Task item: When a line below contains the word "agent", copy that line.

Data shown:
◆ ◆ ◆ ◆ ◆ ◆ ◆

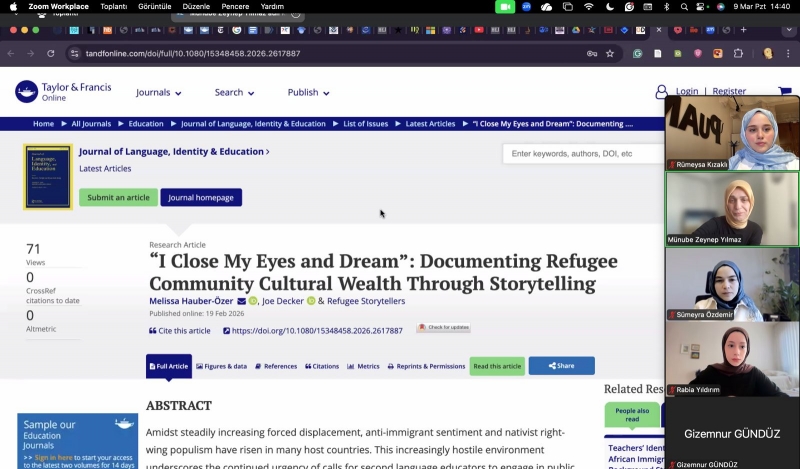Switch to the Metrics tab

click(363, 367)
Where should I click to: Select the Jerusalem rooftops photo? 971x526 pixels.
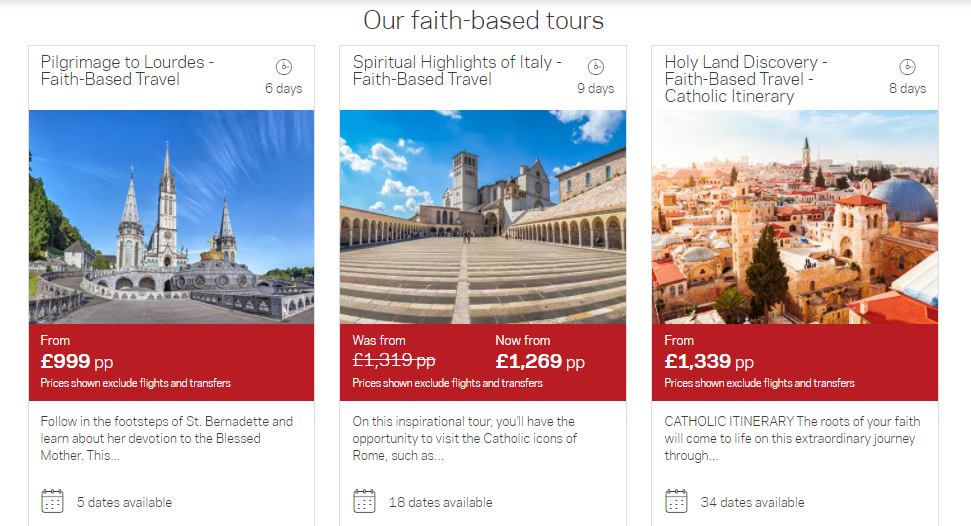click(x=795, y=217)
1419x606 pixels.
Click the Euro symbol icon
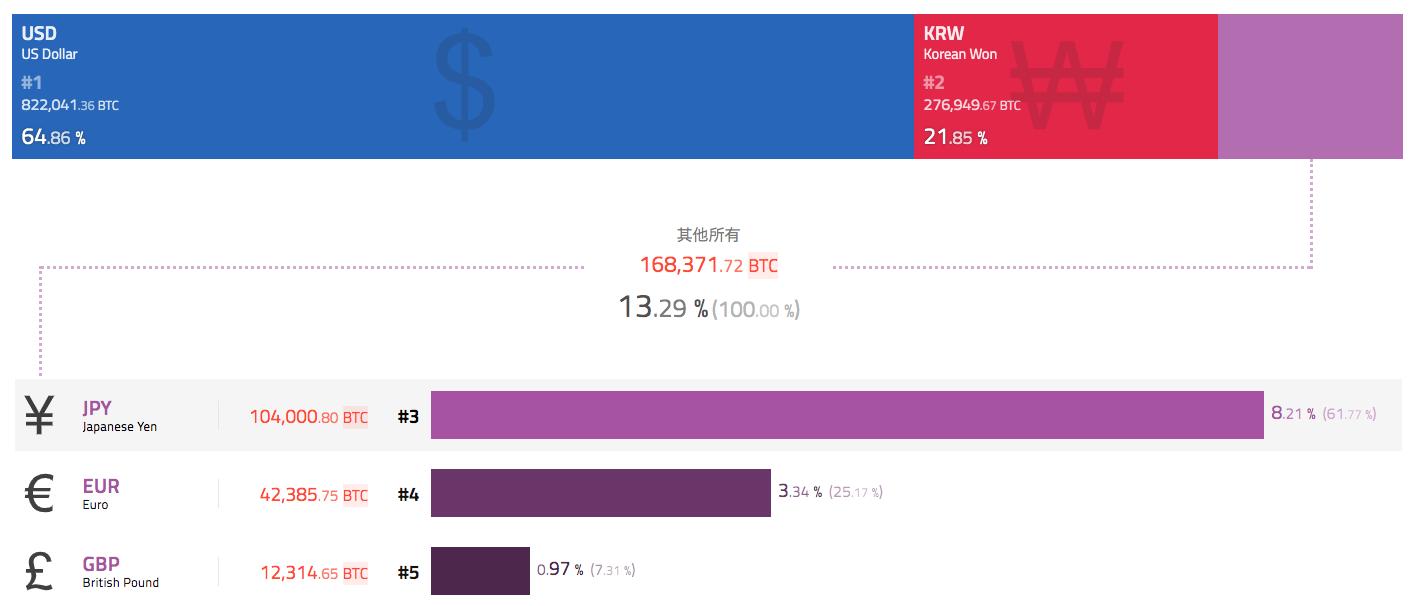[x=39, y=494]
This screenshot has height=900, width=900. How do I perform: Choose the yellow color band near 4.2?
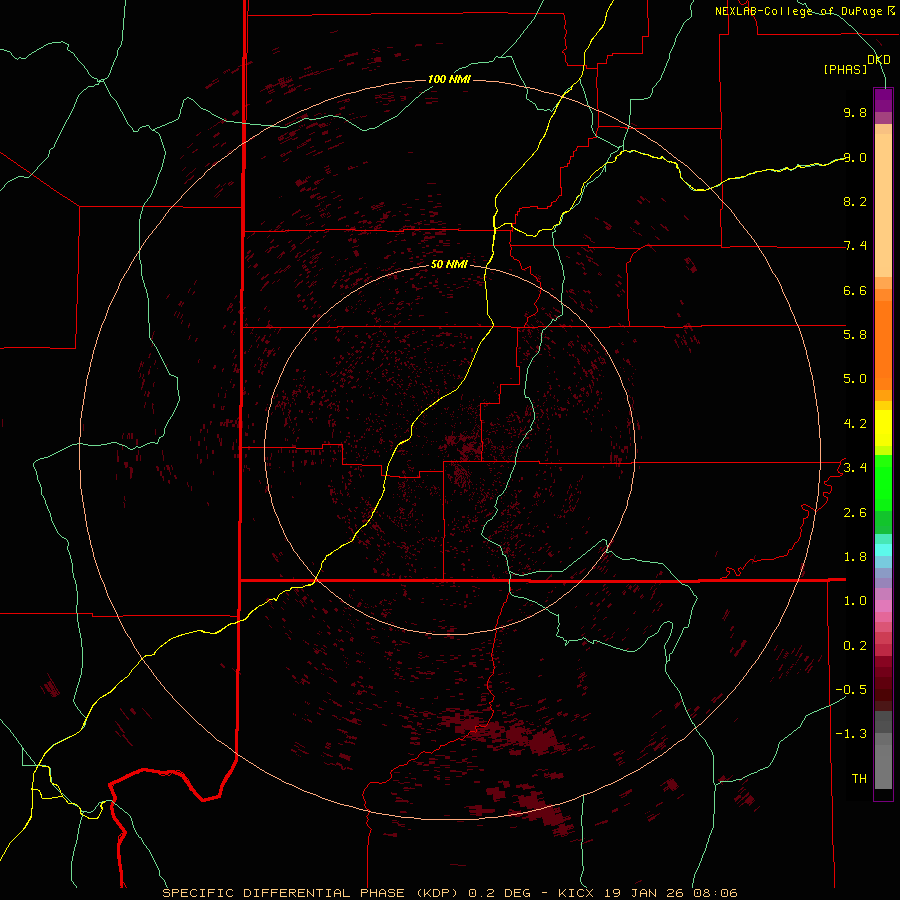click(x=883, y=428)
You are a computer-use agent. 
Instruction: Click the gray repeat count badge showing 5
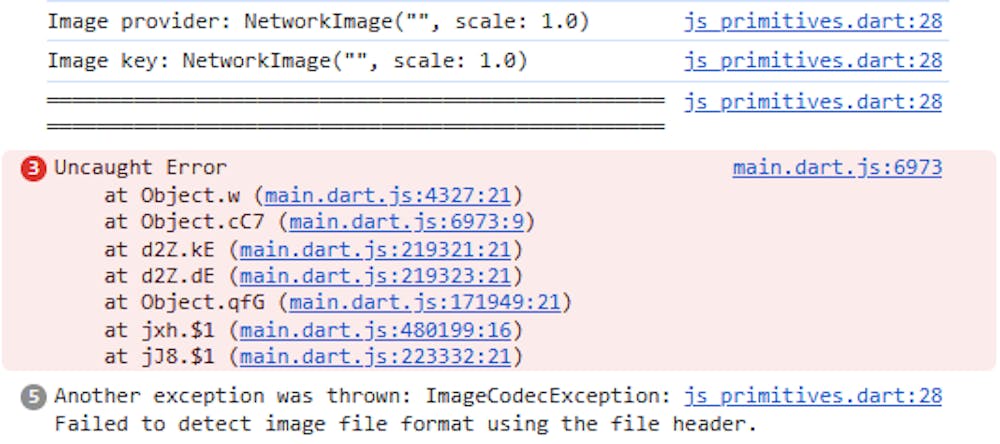pos(34,396)
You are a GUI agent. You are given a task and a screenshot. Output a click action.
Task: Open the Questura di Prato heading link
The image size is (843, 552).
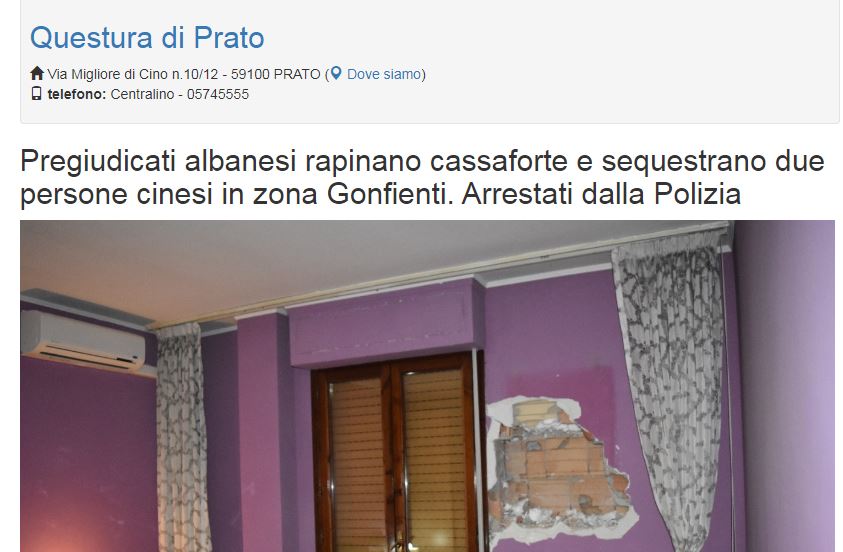pyautogui.click(x=147, y=38)
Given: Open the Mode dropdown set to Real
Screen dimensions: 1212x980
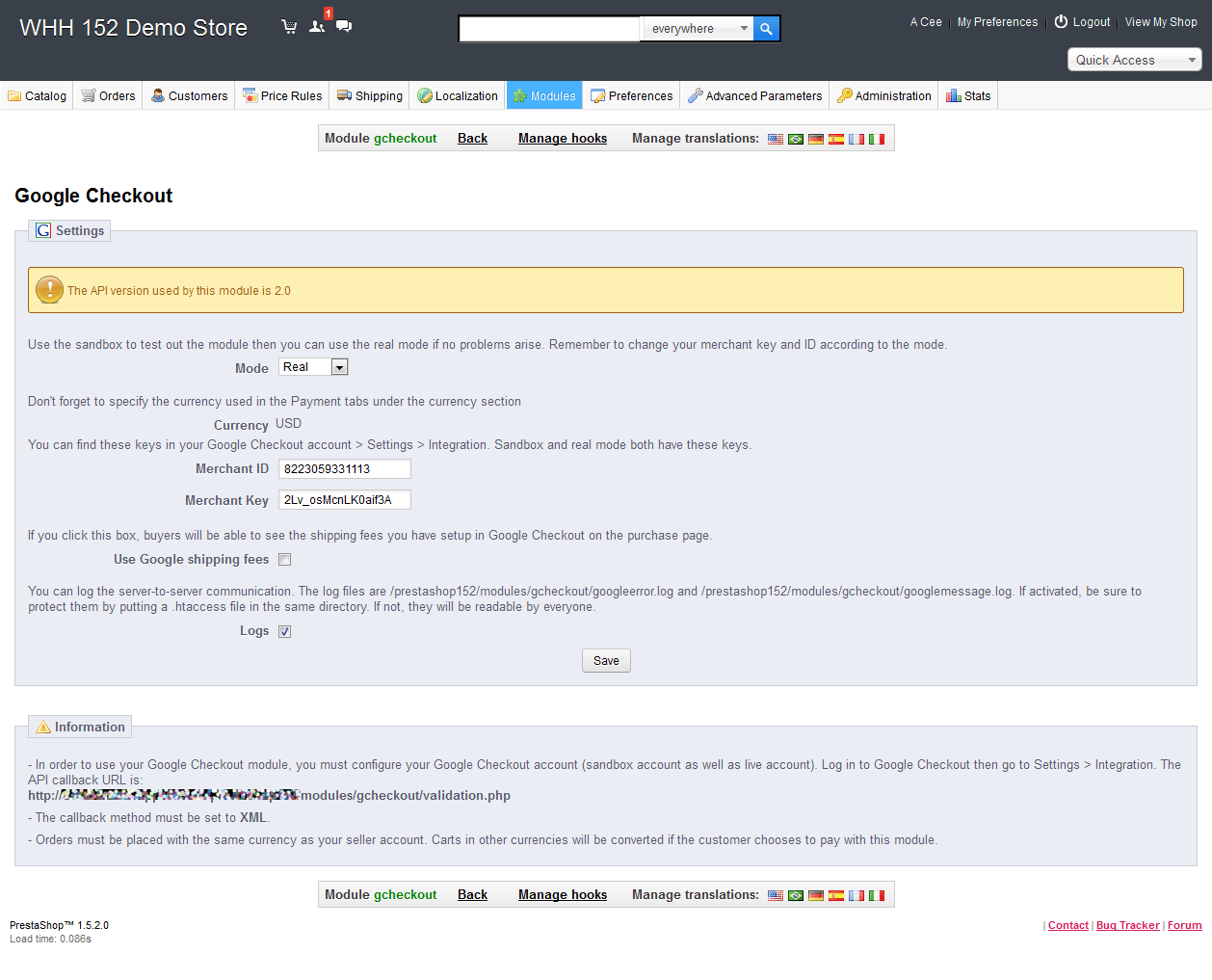Looking at the screenshot, I should 313,367.
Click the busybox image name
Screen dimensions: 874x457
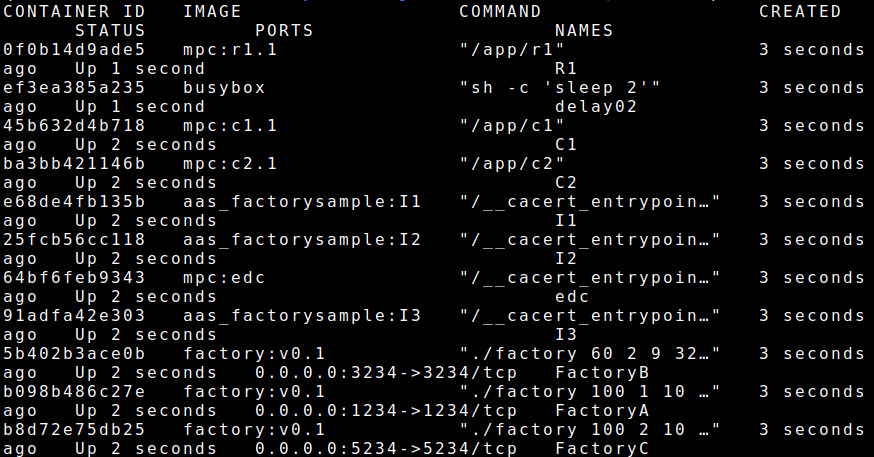224,87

◆ ◆ ◆ ◆ ◆ ◆ ◆

Response area:
You are a computer-use agent. 
You are a GUI agent. You are given a task and a screenshot. Output a click action.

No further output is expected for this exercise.